Red Wine-Rosemary Grilled Flank Steak with Grilled Mixed Vegetables and Lemony White Bean Skodali with Grilled Pita

Yield:
Yield: 4 servings
Level:
Easy
Ingredients
  • Steak:
  • 3 cups dry red wine
  • 4 small sprigs fresh rosemary
  • 4 sprigs fresh thyme
  • 2 bay leaves
  • 1 small onion, coarsely chopped
  • 4 cloves garlic, coarsely chopped
  • 3 tablespoons olive oil
  • 1 (2 pound) flank steak
  • Salt and freshly ground black pepper
  • Grilled Vegetable Platter:
  • 2 large ears fresh corn, husked and cut crosswise into 4 pieces
  • 1 small eggplant, cut crosswise into 1/2-inch thick rounds
  • 1 large Vidalia onion, cut into 3/4-inch thick wedges
  • 1 large red bell pepper, seeded and quartered
  • 1 large yellow bell pepper, seeded and quartered
  • 1 large zucchini, quartered
  • 12 asparagus spears, trimmed
  • Olive oil
  • Salt and freshly ground pepper
  • Finely chopped parsley and chives
  • Lemony White Bean Skordilia With Grilled Pitas:
  • 2 cups cooked white beans, 1/4 cup cooking liquid reserved
  • 2 tablespoons chopped garlic
  • 1/3 cup fresh lemon juice
  • 1/4 cup tahini
  • 1/4 cup olive oil
  • 1/4 cup finely chopped parsley
  • 3 tablespoons finely chopped fresh mint
  • 12 pitas
  • Olive oil
Directions
Steak:

To prepare the steak: Place the wine, rosemary, thyme, bay leaves, onion, garlic and olive oil in a large shallow baking dish and stir to combine. Add the steak and turn to coat both sides. Cover and refrigerate at least 4 hours or overnight. Heat the grill, remove the meat from the marinade, season both sides with salt and pepper to taste and grill 6 to 7 minutes on each side. Let sit 5 minutes and slice against the grain.

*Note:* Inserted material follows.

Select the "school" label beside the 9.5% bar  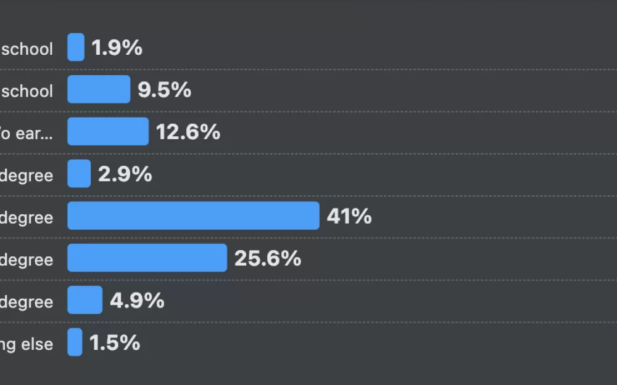pos(27,91)
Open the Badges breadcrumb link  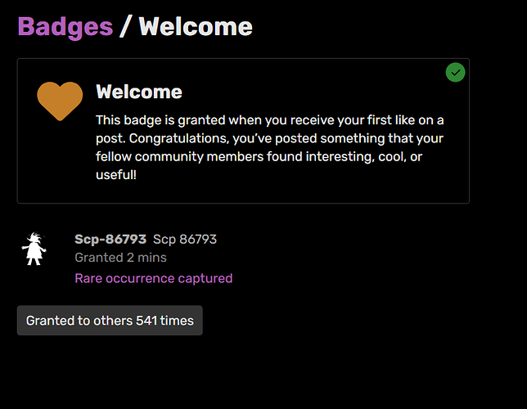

Grilled Vegetable Platter:

Preheat grill. Brush the vegetables with olive oil and season the vegetables with salt and pepper to taste. Grill all the vegetables until just cooked through. Arrange on a platter and sprinkle with herbs.

Lemony White Bean Skordilia With Grilled Pitas:

Place the beans, garlic and lemon juice in a food processor and process until the beans are coarsely chopped. Add tahini and oil and process until smooth. Add some of the cooking liquid if too thick. Season with salt and pepper to taste. Scrape into a bowl and fold in the parsley and mint.

Brush the pita on both sides with olive oil and grill until lightly golden brown. Cut into wedges.